Input data.
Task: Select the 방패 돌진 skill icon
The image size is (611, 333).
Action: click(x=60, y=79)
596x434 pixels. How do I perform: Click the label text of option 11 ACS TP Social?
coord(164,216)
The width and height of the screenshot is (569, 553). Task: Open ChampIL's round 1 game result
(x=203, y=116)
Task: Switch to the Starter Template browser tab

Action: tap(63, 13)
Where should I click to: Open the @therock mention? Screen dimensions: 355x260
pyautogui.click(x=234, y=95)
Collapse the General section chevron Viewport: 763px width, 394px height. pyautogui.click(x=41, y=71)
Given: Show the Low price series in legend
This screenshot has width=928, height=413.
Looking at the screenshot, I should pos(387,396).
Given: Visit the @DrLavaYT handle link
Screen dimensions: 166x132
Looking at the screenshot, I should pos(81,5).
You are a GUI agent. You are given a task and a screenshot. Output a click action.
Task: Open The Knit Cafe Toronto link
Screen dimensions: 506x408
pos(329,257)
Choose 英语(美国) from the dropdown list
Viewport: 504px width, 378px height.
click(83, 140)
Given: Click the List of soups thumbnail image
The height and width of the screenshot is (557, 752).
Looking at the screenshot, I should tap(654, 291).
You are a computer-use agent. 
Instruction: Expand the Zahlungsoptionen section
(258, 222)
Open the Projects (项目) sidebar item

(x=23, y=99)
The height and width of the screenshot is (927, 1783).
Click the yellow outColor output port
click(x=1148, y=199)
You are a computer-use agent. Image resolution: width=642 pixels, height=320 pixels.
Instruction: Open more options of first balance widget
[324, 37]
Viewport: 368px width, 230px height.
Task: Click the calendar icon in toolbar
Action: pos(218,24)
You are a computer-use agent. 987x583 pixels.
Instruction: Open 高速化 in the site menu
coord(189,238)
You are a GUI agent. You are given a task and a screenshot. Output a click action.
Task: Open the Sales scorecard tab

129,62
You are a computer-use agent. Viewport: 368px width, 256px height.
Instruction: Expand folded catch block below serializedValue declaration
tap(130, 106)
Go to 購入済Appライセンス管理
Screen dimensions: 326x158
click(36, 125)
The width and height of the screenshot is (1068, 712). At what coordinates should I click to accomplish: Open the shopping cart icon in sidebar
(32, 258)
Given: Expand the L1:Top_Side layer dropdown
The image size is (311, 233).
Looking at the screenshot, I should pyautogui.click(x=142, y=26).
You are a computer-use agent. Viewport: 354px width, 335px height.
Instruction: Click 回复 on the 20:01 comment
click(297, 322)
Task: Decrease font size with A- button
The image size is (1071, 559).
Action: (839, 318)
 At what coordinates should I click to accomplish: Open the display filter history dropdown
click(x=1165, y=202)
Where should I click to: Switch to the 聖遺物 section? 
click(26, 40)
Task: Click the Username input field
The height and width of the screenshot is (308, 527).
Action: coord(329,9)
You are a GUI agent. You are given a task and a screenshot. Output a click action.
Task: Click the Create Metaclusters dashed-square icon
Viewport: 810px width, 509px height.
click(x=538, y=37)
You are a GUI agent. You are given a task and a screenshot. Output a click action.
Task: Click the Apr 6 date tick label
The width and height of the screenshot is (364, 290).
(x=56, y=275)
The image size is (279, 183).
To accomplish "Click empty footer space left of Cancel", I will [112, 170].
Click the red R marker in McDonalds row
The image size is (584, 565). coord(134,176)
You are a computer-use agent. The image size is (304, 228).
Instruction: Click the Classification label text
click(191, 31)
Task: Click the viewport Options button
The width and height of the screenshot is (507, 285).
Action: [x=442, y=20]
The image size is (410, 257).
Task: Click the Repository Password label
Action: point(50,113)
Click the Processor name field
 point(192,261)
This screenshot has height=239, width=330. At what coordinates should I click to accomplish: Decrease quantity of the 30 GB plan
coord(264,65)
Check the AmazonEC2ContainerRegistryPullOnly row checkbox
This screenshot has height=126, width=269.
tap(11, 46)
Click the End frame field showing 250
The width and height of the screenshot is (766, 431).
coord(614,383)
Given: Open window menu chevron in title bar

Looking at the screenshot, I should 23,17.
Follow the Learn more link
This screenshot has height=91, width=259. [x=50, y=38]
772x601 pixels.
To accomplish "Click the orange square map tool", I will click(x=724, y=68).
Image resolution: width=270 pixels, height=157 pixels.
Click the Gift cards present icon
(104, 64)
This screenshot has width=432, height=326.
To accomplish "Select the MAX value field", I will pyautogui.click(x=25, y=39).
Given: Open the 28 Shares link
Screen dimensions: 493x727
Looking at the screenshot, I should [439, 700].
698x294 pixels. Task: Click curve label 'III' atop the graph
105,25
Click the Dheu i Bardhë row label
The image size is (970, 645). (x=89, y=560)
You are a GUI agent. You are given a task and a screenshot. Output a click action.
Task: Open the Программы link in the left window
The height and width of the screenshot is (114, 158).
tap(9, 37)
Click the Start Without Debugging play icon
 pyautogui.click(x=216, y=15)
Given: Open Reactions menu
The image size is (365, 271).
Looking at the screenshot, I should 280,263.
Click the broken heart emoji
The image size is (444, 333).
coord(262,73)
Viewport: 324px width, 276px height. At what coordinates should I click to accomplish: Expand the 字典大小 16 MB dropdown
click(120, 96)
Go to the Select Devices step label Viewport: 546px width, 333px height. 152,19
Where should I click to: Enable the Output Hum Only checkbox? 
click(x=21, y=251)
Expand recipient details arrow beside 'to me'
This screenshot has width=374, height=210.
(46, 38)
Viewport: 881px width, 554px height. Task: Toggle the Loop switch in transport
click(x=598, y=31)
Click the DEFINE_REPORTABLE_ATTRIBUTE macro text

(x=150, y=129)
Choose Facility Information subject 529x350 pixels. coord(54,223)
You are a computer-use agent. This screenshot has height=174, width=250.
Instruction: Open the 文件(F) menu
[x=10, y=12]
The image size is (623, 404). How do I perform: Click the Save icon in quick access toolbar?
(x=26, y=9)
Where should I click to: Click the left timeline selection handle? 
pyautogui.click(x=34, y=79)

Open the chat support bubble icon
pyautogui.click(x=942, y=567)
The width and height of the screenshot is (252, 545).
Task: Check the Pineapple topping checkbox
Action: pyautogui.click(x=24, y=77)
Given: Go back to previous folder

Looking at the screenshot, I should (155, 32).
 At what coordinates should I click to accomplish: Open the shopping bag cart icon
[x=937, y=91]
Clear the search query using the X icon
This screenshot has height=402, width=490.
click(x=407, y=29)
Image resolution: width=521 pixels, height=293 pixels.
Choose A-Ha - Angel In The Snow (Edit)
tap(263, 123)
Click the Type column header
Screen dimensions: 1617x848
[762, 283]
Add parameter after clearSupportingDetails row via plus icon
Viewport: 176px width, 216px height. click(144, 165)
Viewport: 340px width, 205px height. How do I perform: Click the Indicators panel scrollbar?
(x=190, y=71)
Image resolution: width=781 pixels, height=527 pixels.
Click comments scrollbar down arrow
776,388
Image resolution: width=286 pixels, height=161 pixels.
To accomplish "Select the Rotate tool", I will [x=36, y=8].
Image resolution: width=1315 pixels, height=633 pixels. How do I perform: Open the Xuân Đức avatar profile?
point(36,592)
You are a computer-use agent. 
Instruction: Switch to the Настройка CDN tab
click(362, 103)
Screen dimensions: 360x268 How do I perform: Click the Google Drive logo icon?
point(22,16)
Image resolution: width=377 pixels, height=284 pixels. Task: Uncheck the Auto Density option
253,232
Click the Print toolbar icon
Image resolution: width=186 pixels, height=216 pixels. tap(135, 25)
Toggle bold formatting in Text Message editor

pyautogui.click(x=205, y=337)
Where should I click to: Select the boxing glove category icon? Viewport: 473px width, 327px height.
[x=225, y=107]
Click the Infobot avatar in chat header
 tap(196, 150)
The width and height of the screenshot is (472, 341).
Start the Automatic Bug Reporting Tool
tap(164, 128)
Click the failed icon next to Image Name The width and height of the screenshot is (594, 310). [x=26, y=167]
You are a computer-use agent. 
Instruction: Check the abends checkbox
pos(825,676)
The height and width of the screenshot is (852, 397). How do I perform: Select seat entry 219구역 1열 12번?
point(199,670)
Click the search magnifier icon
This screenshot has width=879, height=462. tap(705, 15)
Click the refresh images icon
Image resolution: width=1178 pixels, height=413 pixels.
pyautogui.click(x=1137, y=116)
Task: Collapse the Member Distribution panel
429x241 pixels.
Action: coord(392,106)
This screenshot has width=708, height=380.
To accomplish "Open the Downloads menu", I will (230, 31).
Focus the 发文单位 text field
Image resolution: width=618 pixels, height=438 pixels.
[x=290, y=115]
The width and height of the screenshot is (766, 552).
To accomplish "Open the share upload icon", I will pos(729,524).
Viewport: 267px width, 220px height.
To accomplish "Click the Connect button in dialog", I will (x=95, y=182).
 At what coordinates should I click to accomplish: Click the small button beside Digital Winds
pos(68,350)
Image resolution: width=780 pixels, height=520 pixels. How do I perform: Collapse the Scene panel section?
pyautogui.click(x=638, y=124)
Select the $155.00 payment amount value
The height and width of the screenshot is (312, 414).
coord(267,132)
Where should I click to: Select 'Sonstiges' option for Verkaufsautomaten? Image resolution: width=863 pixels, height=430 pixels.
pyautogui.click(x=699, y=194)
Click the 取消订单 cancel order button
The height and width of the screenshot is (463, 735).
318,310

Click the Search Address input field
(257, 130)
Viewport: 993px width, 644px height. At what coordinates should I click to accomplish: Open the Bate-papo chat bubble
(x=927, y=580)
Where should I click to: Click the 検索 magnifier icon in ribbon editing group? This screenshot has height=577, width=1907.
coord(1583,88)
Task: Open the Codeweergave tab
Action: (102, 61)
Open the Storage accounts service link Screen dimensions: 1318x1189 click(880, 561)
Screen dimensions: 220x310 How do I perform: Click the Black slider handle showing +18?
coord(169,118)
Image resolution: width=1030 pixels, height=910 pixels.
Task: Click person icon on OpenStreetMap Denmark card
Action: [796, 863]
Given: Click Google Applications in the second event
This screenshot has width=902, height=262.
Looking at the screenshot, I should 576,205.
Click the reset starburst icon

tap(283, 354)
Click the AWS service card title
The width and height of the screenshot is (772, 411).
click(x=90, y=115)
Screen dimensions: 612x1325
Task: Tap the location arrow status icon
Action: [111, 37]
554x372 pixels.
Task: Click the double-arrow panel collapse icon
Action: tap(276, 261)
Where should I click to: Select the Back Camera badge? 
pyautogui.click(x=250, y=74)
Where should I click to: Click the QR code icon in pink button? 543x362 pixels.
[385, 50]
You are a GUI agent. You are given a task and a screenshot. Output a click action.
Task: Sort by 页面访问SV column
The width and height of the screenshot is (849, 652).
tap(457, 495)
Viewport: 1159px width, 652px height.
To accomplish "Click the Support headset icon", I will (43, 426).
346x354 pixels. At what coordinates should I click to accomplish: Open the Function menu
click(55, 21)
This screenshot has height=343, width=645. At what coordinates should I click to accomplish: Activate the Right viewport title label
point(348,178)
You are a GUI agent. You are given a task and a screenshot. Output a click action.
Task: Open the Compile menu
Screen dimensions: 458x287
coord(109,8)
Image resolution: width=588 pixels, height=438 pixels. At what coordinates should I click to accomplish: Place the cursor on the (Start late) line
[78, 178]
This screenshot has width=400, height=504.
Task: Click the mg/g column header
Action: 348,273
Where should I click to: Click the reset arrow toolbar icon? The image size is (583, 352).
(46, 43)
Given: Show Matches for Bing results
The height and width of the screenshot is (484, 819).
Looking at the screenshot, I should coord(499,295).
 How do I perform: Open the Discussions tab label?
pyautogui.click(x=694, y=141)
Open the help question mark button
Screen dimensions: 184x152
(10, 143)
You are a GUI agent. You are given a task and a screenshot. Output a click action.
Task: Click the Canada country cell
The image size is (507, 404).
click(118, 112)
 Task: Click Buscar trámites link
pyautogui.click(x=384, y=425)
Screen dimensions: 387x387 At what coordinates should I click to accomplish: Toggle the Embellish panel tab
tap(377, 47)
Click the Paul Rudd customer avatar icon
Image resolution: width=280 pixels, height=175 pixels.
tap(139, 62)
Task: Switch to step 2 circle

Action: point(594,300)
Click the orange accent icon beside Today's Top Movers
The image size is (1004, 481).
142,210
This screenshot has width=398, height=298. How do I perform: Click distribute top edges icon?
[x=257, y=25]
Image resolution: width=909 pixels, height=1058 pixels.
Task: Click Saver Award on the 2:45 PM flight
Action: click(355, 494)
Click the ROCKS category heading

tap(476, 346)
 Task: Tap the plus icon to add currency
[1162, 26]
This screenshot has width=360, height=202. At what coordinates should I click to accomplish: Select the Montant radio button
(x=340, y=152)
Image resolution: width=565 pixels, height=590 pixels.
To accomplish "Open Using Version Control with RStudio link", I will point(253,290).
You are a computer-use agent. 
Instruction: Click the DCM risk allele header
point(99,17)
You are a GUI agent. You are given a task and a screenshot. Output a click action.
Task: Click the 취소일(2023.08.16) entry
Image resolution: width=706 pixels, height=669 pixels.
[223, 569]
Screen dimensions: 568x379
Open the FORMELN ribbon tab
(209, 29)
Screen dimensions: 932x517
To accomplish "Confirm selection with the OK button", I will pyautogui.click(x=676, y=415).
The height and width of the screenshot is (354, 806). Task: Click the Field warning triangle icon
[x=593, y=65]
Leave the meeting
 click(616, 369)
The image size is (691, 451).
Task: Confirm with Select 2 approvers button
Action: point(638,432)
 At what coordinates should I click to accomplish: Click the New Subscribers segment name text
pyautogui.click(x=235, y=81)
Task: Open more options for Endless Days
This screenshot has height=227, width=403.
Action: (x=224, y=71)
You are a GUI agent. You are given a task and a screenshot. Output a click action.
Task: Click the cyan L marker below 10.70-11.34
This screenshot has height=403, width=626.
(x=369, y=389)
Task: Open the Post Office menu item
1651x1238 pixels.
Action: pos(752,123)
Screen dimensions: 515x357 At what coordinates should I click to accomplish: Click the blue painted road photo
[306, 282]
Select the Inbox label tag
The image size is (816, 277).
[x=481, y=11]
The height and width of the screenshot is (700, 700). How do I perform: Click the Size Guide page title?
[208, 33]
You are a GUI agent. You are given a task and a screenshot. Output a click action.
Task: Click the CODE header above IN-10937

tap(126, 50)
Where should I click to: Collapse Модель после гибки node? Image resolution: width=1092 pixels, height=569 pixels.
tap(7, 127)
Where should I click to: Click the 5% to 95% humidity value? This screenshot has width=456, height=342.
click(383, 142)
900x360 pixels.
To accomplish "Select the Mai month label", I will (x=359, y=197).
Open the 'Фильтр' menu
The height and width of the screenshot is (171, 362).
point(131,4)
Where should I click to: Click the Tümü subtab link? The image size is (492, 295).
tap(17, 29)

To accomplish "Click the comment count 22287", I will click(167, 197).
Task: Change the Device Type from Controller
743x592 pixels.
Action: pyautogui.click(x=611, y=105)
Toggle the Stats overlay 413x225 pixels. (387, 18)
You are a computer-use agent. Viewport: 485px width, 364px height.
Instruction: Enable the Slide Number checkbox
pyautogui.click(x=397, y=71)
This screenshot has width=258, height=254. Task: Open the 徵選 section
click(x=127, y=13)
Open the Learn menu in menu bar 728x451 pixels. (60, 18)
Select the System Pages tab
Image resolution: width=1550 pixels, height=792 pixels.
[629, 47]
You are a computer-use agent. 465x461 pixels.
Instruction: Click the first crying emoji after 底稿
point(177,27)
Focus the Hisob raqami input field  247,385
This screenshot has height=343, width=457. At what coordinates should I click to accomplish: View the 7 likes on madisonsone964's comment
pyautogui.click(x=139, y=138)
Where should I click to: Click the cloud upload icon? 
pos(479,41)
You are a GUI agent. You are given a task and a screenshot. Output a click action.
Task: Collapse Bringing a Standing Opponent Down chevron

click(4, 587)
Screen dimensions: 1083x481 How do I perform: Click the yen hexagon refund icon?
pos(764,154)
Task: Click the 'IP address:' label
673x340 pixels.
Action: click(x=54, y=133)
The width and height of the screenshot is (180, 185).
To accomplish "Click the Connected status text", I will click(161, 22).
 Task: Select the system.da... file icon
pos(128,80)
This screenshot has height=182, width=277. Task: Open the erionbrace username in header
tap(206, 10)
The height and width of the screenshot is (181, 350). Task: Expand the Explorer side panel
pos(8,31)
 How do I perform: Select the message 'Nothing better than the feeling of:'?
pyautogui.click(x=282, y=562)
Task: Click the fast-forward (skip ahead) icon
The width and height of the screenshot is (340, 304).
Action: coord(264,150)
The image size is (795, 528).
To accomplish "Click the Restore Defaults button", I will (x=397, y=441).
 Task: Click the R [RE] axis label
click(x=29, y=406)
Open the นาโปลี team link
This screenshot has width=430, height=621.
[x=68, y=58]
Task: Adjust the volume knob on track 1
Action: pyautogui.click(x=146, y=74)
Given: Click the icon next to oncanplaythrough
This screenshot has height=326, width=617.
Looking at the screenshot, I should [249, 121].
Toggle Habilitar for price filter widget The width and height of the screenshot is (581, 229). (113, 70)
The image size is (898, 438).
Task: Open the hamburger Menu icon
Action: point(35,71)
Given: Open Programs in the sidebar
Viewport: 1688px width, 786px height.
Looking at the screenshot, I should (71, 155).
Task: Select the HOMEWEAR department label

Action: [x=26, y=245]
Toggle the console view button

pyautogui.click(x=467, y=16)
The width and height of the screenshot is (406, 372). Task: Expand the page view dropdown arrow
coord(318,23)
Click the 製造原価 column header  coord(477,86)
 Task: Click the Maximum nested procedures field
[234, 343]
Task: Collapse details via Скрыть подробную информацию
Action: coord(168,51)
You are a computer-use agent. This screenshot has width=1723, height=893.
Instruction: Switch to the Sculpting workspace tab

Directions. Please return every line in the data that includes the string "Type".

Written response.
Click the Type column header
Task: Change the Device Type from Controller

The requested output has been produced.